> _Aufgabe_
Schreiben Sie die Buchkritik zu „Der Liebespaar-Mörder“ von Stephan Harbort vollständig und zeichengetreu ab.

> _Textabschnitt_

====================

Buchkritik -- Stephan Harbort -- Der Liebespaar-Mörder

Umschlagfoto  -- Stephan Harbort  --  Der Liebespaar-Mörder Kaum ein Verbrechertyp beschäftigt die Phantasie der Menschen mehr als der Serienmörder. Während "Gelegenheitsmörder" in der Fülle der Verbrechen untergehen und kaum einmal mediale Aufmerksamkeit erregen, sind den meisten Zeitgenossen Namen wie z. B. Jack the Ripper, Ted Bundy, Haarmann, etc. bekannt. Ihre Opfer verschwinden dagegen schnell aus dem öffentlichen Bewußtsein. Dagegen lädt die Biographie der Täter und deren Morde Schriftsteller und Drehbuchautoren förmlich dazu ein, ihnen ein über ihren Tod hinaus währendes Interesse zu verschaffen. Hollywood und moderne Kriminalschriftsteller sind ohne Serientäter nicht zu denken. Die Filme und Bücher z. B. über Jack the Ripper sind zahlreich.

====================

> _Daten zur Prüfung_
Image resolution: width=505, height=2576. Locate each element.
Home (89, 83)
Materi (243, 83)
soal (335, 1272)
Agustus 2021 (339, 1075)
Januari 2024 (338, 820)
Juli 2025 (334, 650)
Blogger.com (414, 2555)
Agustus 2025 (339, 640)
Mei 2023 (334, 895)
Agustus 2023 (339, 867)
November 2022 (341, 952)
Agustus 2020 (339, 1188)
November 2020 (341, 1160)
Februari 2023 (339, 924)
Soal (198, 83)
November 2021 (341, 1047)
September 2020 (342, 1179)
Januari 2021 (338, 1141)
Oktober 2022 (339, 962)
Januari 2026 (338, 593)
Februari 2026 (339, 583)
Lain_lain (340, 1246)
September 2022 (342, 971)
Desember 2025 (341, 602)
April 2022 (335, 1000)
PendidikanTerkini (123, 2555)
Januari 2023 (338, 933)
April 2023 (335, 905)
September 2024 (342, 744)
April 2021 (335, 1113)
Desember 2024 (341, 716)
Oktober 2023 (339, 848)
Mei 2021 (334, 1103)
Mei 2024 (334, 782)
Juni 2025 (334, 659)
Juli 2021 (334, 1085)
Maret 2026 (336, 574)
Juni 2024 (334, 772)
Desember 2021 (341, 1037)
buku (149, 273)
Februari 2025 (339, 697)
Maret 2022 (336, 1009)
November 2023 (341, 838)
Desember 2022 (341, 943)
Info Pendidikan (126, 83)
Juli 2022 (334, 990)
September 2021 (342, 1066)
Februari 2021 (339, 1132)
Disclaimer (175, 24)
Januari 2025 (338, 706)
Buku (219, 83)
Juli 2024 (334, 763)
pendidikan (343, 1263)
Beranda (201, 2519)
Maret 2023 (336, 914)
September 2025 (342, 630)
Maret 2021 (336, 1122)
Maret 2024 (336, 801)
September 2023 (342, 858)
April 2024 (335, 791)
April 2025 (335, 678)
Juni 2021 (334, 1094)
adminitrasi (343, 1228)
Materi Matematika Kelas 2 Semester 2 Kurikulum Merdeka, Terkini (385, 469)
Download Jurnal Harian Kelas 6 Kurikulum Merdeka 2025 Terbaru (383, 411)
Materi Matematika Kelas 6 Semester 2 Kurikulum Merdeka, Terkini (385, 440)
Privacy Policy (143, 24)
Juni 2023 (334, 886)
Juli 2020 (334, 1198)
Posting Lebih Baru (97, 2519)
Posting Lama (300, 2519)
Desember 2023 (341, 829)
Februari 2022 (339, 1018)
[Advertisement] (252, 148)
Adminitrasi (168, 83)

====================

> _Lösung_
Buchkritik -- Stephan Harbort -- Der Liebespaar-Mörder

Umschlagfoto  -- Stephan Harbort  --  Der Liebespaar-Mörder Kaum ein Verbrechertyp beschäftigt die Phantasie der Menschen mehr als der Serienmörder. Während "Gelegenheitsmörder" in der Fülle der Verbrechen untergehen und kaum einmal mediale Aufmerksamkeit erregen, sind den meisten Zeitgenossen Namen wie z. B. Jack the Ripper, Ted Bundy, Haarmann, etc. bekannt. Ihre Opfer verschwinden dagegen schnell aus dem öffentlichen Bewußtsein. Dagegen lädt die Biographie der Täter und deren Morde Schriftsteller und Drehbuchautoren förmlich dazu ein, ihnen ein über ihren Tod hinaus währendes Interesse zu verschaffen. Hollywood und moderne Kriminalschriftsteller sind ohne Serientäter nicht zu denken. Die Filme und Bücher z. B. über Jack the Ripper sind zahlreich.